*** DATA SHOWN Section Begins ***
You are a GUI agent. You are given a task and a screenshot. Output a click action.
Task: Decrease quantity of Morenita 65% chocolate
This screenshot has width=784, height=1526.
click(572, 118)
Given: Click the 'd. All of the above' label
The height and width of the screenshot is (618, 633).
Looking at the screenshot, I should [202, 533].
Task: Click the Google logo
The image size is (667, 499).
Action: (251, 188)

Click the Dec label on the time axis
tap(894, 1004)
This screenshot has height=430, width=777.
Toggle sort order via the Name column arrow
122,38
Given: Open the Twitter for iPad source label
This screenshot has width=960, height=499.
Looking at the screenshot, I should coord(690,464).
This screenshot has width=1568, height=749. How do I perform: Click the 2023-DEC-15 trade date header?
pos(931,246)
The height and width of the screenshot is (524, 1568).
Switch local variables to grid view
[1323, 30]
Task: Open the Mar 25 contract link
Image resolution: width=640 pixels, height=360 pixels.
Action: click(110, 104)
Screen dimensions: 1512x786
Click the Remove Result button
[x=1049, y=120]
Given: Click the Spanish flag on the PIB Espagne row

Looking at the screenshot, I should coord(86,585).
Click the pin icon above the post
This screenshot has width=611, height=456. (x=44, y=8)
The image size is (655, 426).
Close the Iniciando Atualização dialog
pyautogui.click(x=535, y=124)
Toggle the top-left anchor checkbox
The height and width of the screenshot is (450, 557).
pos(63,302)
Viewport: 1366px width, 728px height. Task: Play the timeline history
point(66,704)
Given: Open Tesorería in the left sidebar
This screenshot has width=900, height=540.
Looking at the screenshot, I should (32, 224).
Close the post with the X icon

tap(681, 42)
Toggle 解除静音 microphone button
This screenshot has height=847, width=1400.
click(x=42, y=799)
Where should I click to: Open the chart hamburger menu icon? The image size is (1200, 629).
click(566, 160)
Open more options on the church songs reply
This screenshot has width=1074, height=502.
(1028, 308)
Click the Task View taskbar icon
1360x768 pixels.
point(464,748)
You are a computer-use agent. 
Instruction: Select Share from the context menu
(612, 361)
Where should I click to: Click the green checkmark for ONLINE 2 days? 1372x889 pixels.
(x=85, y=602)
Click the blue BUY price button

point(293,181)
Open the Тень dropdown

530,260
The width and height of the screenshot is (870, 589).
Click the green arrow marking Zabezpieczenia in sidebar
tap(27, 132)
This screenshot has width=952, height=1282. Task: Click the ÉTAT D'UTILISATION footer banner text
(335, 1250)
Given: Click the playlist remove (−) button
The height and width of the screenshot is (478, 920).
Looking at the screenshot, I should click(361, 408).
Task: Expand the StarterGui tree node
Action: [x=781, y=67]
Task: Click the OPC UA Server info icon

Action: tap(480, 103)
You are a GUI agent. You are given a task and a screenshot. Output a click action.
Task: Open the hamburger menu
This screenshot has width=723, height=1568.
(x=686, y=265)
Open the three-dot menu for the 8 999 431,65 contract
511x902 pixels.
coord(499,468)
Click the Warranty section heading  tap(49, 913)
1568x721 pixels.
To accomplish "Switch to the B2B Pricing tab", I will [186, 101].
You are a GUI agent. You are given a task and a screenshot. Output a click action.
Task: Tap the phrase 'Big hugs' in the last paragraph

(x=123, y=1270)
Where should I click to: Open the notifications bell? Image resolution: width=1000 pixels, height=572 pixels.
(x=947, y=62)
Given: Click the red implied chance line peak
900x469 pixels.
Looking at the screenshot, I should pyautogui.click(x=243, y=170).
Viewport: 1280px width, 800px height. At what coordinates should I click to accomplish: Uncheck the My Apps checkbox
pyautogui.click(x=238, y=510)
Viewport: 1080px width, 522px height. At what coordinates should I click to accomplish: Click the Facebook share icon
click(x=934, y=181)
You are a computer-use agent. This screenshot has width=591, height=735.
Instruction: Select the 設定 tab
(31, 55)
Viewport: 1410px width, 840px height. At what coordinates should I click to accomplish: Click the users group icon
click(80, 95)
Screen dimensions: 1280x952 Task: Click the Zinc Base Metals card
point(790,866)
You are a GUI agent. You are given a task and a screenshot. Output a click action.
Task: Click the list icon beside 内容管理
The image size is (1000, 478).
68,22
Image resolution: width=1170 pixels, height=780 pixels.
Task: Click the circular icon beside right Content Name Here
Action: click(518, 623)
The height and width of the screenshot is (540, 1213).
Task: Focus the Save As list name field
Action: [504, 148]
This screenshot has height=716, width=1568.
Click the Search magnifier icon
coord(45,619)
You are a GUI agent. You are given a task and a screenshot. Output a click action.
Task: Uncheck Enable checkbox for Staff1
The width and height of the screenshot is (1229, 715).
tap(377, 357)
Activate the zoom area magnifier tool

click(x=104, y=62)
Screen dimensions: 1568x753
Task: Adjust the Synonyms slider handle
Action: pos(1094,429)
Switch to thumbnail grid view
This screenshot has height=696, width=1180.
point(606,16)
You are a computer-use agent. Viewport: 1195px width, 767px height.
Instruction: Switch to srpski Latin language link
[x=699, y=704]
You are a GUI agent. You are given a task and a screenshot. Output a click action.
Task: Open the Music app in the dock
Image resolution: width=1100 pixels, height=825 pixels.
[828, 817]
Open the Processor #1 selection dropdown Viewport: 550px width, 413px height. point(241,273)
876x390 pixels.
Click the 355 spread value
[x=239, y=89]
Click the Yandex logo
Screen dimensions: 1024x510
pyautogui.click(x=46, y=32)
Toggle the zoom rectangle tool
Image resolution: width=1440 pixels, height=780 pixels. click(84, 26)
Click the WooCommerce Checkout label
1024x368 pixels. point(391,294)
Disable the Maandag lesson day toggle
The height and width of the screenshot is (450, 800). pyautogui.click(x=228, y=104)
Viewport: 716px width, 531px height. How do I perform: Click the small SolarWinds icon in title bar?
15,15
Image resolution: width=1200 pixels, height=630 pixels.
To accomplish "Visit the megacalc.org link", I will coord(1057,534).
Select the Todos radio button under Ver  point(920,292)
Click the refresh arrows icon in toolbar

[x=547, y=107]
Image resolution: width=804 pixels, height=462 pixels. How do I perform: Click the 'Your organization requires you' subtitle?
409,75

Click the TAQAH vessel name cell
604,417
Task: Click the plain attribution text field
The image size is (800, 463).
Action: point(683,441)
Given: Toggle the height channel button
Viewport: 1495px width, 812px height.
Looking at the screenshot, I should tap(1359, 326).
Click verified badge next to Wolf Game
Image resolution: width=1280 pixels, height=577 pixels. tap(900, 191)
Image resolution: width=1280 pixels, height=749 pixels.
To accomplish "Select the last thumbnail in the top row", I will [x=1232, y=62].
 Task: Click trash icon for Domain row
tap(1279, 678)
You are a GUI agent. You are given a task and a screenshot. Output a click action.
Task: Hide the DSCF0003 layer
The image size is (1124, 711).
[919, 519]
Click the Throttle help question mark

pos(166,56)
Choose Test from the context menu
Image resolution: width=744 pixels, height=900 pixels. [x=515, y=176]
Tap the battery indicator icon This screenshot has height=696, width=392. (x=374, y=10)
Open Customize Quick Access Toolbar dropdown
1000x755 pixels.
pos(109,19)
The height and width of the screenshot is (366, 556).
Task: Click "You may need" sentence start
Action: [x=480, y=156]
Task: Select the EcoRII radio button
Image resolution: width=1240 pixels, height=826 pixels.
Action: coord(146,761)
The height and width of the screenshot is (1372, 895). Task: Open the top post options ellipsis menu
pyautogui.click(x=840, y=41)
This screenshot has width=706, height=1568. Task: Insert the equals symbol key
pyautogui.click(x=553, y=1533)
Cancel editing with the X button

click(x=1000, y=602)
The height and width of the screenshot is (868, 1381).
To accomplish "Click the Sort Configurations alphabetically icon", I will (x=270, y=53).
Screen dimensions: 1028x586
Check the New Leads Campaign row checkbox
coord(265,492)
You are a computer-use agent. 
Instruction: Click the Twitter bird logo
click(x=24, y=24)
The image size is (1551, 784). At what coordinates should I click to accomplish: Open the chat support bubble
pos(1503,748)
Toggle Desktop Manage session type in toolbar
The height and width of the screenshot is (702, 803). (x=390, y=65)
*** DATA SHOWN Section Ends ***
REQUIRED WORK: Look above for the line with "Viewport: 1366px width, 728px" and the line with "Open more options on the church songs reply". Retype those two lines and every line between them exactly, adding nothing.

RESULT OF THE EXERCISE:
Viewport: 1366px width, 728px height. Task: Play the timeline history
point(66,704)
Given: Open Tesorería in the left sidebar
This screenshot has width=900, height=540.
Looking at the screenshot, I should (32, 224).
Close the post with the X icon

tap(681, 42)
Toggle 解除静音 microphone button
This screenshot has height=847, width=1400.
click(x=42, y=799)
Where should I click to: Open the chart hamburger menu icon? The image size is (1200, 629).
click(566, 160)
Open more options on the church songs reply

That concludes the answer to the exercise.